Items from a dataset:
####

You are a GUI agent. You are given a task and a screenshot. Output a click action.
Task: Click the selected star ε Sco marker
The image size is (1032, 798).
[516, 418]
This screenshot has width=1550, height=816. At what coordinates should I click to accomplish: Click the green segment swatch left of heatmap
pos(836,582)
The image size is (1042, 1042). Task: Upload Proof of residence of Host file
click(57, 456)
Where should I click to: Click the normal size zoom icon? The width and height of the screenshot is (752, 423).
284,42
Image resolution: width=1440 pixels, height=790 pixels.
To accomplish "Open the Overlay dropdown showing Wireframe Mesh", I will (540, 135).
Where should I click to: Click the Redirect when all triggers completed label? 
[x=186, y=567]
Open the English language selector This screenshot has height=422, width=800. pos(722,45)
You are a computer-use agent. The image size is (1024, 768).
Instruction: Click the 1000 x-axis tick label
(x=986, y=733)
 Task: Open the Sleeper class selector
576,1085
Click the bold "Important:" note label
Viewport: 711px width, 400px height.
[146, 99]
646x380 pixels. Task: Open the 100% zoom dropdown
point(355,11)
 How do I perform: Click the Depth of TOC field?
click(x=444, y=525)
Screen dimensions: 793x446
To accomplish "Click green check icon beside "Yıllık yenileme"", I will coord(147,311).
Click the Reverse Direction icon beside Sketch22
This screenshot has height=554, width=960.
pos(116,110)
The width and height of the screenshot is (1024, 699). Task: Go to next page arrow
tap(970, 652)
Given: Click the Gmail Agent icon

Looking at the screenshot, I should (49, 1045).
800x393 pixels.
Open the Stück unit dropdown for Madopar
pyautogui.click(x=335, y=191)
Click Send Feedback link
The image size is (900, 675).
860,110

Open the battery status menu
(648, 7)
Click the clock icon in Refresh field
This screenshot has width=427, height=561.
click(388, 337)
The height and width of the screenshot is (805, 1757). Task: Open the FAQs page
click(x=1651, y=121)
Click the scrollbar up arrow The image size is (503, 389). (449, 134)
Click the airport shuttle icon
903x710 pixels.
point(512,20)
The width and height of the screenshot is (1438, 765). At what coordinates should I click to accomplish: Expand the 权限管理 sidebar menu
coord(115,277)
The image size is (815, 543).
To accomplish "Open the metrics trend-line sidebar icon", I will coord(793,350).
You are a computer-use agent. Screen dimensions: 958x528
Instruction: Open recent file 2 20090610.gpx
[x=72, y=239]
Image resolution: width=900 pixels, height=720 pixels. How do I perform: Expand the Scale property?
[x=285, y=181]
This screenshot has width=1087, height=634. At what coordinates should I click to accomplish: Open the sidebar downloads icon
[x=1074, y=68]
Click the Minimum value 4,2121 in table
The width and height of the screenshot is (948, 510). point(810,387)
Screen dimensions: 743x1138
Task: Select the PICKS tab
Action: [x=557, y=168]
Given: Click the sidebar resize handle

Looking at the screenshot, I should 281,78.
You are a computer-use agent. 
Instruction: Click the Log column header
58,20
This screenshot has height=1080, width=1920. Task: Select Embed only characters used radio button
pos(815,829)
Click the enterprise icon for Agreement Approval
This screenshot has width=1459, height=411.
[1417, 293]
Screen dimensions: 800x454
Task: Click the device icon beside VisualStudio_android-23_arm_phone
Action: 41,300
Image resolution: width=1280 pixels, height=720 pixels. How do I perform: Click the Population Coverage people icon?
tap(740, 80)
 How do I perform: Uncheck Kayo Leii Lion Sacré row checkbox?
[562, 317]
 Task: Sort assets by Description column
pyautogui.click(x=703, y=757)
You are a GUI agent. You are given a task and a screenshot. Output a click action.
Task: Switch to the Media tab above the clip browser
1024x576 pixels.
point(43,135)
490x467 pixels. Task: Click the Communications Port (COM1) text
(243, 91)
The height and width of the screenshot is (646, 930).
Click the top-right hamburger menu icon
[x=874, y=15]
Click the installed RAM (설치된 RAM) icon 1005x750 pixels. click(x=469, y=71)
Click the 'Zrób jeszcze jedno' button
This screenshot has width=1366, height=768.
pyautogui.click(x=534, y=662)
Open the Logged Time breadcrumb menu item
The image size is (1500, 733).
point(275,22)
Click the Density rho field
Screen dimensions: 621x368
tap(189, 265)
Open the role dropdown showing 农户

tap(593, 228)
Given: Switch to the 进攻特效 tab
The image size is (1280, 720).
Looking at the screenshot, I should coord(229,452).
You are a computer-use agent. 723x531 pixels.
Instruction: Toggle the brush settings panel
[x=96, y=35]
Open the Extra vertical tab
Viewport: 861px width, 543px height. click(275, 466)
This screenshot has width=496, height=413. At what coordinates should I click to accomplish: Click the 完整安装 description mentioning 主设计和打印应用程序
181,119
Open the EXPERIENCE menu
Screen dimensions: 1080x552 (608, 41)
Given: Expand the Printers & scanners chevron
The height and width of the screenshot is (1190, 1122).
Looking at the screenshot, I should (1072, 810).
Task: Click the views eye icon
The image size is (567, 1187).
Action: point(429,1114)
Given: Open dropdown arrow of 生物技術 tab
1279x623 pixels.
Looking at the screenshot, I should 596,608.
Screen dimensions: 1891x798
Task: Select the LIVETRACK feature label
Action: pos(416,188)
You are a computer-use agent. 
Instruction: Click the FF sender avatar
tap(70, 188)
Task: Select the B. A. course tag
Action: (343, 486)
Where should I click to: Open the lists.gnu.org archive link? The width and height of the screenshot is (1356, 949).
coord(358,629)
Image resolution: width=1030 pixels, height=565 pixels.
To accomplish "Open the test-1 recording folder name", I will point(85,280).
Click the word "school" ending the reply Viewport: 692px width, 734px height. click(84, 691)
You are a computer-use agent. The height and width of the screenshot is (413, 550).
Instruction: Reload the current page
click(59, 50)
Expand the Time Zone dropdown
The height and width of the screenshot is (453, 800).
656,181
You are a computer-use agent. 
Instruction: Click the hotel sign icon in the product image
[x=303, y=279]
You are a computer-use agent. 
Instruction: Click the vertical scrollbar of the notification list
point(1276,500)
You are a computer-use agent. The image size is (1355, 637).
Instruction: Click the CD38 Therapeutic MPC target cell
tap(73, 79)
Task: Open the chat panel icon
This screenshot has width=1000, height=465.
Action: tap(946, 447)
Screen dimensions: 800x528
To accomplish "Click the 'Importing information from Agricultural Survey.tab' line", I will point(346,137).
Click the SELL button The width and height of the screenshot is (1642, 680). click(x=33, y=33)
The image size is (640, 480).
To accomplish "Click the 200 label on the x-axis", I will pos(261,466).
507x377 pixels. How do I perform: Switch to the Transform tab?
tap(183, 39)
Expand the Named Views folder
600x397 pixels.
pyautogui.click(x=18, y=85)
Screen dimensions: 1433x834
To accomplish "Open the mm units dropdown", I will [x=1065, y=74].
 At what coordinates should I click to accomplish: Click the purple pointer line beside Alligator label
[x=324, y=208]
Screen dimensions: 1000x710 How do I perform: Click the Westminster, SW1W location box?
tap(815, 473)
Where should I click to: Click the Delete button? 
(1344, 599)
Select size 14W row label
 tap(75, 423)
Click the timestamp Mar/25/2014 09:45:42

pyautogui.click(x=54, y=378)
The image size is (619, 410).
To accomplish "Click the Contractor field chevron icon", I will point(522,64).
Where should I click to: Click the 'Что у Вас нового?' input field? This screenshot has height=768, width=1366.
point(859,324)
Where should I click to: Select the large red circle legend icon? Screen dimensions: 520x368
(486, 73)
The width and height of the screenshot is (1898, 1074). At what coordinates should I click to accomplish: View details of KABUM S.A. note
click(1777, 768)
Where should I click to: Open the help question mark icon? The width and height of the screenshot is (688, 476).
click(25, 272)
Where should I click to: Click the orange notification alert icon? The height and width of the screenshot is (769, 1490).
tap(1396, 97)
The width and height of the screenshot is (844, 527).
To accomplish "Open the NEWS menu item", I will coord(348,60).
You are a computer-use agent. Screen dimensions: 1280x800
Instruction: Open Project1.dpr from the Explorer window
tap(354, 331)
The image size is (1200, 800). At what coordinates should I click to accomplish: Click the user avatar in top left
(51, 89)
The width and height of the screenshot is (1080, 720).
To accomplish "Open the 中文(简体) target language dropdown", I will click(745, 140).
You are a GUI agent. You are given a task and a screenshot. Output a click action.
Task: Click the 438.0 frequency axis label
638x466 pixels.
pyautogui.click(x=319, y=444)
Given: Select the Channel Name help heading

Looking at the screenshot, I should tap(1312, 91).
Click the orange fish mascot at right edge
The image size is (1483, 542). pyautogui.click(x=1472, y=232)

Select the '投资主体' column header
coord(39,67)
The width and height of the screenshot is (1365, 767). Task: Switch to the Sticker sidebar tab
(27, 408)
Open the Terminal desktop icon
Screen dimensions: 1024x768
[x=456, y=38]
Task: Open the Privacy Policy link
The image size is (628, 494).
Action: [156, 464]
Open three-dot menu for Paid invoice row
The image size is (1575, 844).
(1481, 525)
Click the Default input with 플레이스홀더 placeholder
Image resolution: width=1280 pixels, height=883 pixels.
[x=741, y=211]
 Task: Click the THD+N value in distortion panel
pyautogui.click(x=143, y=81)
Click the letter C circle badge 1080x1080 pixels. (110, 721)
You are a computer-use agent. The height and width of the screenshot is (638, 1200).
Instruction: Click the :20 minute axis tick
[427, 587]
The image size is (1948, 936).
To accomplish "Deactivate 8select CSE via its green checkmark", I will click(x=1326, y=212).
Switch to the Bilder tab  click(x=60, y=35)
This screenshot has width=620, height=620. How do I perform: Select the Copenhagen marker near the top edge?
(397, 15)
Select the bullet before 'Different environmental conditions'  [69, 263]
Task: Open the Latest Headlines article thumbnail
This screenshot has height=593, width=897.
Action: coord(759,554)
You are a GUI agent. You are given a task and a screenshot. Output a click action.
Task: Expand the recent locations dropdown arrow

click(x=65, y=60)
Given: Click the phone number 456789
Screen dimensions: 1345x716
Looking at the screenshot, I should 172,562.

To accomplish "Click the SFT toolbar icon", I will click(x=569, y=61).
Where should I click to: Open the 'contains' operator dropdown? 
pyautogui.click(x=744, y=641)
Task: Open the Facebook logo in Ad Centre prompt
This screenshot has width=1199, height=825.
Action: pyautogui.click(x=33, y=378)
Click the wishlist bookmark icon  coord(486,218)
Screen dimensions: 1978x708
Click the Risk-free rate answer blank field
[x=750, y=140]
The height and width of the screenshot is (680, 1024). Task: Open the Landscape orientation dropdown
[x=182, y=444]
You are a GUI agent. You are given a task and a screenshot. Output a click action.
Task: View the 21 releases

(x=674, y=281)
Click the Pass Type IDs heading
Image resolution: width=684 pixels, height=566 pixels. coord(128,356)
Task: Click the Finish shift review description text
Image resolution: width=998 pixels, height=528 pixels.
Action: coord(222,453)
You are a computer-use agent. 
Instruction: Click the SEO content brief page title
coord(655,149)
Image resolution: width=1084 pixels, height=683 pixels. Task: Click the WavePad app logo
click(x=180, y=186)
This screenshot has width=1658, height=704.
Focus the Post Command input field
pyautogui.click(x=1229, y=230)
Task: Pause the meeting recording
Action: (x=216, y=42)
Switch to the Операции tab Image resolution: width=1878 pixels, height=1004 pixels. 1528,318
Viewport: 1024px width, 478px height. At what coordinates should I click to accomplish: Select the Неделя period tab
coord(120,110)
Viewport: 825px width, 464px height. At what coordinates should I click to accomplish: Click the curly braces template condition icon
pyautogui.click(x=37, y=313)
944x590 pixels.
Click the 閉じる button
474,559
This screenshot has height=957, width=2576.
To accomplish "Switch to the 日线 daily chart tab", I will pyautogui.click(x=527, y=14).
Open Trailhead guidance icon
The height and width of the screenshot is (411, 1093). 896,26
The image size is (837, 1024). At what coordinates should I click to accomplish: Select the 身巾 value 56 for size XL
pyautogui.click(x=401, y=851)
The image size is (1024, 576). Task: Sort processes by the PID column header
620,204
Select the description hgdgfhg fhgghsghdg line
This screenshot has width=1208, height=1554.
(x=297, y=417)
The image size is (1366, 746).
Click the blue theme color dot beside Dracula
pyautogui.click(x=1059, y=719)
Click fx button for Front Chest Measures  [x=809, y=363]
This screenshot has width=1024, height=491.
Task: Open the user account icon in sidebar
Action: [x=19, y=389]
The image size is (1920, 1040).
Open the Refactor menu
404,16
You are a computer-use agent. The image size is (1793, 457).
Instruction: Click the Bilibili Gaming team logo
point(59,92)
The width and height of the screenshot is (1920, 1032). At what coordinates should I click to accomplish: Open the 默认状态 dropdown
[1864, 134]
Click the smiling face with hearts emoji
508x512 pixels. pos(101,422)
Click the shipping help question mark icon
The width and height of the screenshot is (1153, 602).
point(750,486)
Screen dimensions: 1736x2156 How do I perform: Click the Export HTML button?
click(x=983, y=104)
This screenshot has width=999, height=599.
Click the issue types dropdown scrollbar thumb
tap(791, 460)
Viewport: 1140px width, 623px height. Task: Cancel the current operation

####

▶ **Instructions for the task**:
Tally the lines above containing "folder"; give only the number.

▶ **Solution to this problem**:
2